The ONE day of the year I used to hate!

Sometimes we’re just stuck… 

Like your shoes are glued to ground. You cannot move forward.

Are you stuck n’between old and new?

I’m sure you’ve noticed this during the holidays. You’re sitting at the dinner table with familiar faces in a familiar environment, but something feels a little awkward. Or you go home for the holidays and your 30-year-old self is trapped in your 13 year old bedroom. 

It’s like you’re a different person. Something inside you has shifted. You’ve grown, you’ve learned, you’ve experienced but you’re stuck in this old space and maybe the new you doesn’t know how to act. It feels a little odd, maybe even surreal.

So you time travel back to an old familiar role or dynamic and you cannot seem to shake it off.
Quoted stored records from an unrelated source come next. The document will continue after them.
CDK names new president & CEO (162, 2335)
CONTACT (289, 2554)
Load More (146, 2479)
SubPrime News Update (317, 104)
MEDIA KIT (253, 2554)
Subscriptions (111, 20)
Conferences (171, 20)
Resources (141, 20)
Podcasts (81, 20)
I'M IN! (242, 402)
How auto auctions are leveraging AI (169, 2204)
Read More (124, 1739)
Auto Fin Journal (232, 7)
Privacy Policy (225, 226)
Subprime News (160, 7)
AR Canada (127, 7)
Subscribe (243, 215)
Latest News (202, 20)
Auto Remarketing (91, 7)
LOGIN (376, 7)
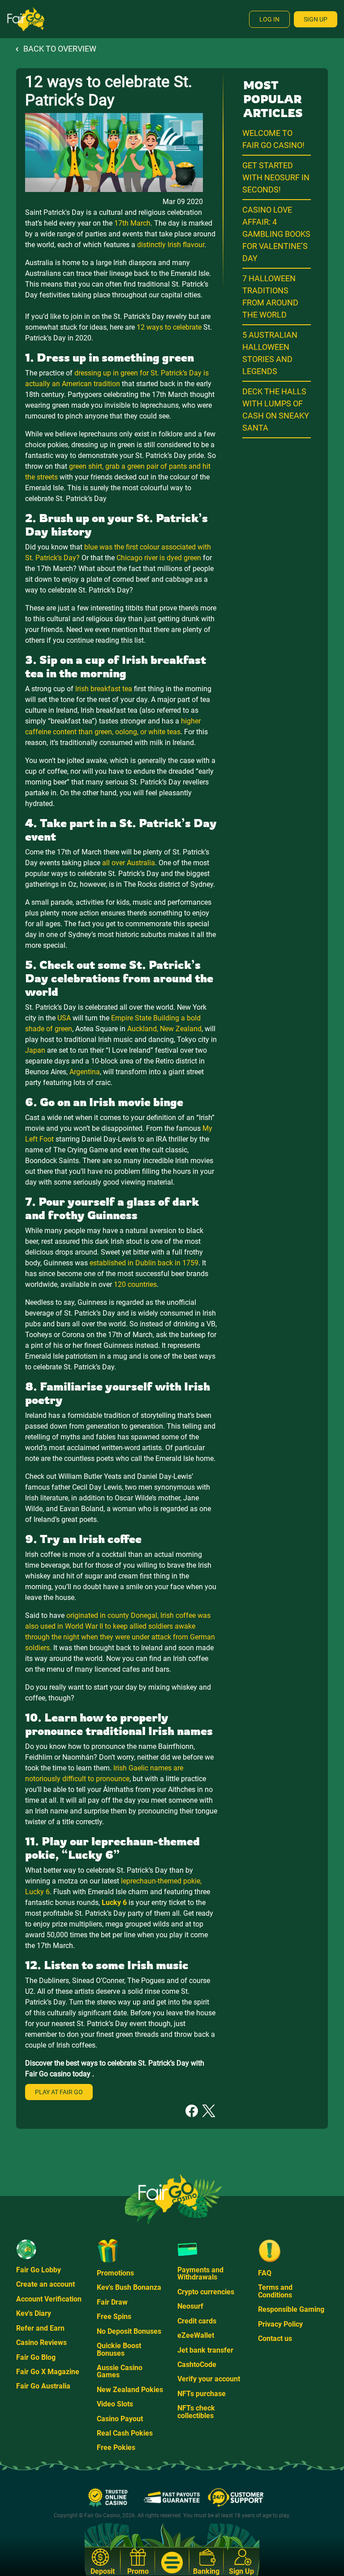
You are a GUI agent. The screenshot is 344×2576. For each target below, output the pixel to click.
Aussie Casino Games (119, 2371)
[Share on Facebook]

You revert back to old tendencies and take on a previous mindset. It’s like the old version of yourself takes over and you start to lose control. You struggle to maintain the real and present version of you.
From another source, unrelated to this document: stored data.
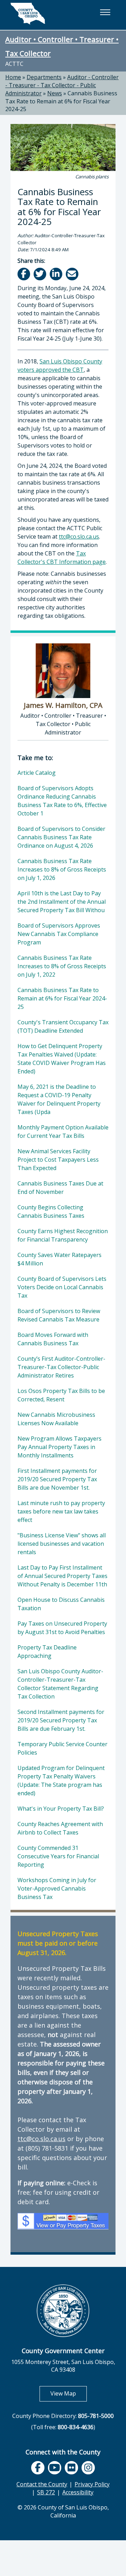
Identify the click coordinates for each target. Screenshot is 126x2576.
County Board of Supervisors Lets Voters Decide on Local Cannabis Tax (62, 1287)
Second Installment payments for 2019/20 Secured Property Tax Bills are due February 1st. (61, 1720)
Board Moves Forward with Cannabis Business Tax (53, 1339)
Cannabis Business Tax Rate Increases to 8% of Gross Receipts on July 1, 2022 (62, 966)
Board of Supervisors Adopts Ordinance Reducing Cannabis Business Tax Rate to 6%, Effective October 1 (62, 800)
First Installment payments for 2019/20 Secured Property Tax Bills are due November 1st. (57, 1479)
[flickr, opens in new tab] (71, 2467)
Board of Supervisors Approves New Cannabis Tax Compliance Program (59, 934)
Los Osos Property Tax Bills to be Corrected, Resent (61, 1395)
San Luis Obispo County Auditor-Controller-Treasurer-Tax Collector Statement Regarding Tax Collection (60, 1683)
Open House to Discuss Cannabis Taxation (61, 1604)
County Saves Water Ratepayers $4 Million (60, 1259)
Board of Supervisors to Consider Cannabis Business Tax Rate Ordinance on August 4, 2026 (61, 837)
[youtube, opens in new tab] (55, 2468)
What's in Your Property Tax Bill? (61, 1808)
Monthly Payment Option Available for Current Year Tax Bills (63, 1131)
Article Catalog (37, 773)
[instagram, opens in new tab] (88, 2467)
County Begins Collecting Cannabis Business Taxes (51, 1211)
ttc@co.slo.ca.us (79, 536)
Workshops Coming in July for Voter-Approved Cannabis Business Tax (57, 1888)
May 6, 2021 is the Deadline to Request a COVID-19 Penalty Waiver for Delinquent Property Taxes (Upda (59, 1099)
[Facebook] (24, 274)
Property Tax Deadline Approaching (47, 1652)
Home (13, 77)
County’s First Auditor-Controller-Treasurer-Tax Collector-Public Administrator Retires (61, 1367)
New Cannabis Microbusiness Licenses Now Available (56, 1419)
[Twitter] (40, 274)
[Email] (72, 274)
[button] (105, 12)
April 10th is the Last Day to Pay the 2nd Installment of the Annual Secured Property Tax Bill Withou (62, 901)
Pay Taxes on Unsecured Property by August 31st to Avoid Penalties (62, 1628)
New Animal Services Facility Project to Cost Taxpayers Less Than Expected (58, 1159)
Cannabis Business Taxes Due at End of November (60, 1188)
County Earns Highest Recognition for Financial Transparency (63, 1235)
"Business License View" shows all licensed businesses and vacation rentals (62, 1543)
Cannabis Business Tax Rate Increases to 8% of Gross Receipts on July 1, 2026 (62, 869)
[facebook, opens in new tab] (37, 2467)
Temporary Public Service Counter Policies (62, 1748)
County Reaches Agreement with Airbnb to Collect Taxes (60, 1828)
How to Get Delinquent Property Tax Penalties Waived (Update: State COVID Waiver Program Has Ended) (62, 1058)
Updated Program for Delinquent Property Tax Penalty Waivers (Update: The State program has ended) (61, 1780)
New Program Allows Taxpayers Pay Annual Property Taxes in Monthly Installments (60, 1447)
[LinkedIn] (56, 274)
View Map (68, 2393)
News (54, 93)
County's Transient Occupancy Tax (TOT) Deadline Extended (63, 1026)
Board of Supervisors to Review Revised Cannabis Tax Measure (59, 1315)
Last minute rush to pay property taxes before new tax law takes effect (61, 1511)
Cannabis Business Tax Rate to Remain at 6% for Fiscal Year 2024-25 (61, 101)
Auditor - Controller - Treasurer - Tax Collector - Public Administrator (62, 85)
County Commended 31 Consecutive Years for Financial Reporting (58, 1856)
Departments (44, 77)
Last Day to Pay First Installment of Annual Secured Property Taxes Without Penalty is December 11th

In these moments, you may feel hopeless. Like there is a weight on your shoulders.

I’ve been feeling this exact way every single year on this particular day: December 29th.

Today is my bday.

Yes, my birthday is of course tucked n’between Christmas and New Year. 

The last week of December is always a blur. Each day blends with the other. : Is it Thursday? Sunday? Wednesday?! I had to triple check to make sure today really was my birthday. 

I used to hate my bday…H A T E. People would forget it, or bundle it with Christmas so they could give me a gift as a 2 for 1 special and let’s not forget the fireworks. I dread loud noises.

But today, I’m feeling grateful. Grateful for the gift tucked in this strange n’between.

Today reminds me that it’s ok to hang in this luminous space. That there is a richness to this space.

That things are changing, and a new beginning is about to rise. Yes, 2022 is just on the horizon.

So don’t be fooled by this false illusion that you’re stuck. That you’re not moving. You absolutely are. It might not be clear, but there is a whole world of change exploding inside of you.

Don’t be hard on yourself, and don’t get discouraged by the struggle of changing old patterns into new ones.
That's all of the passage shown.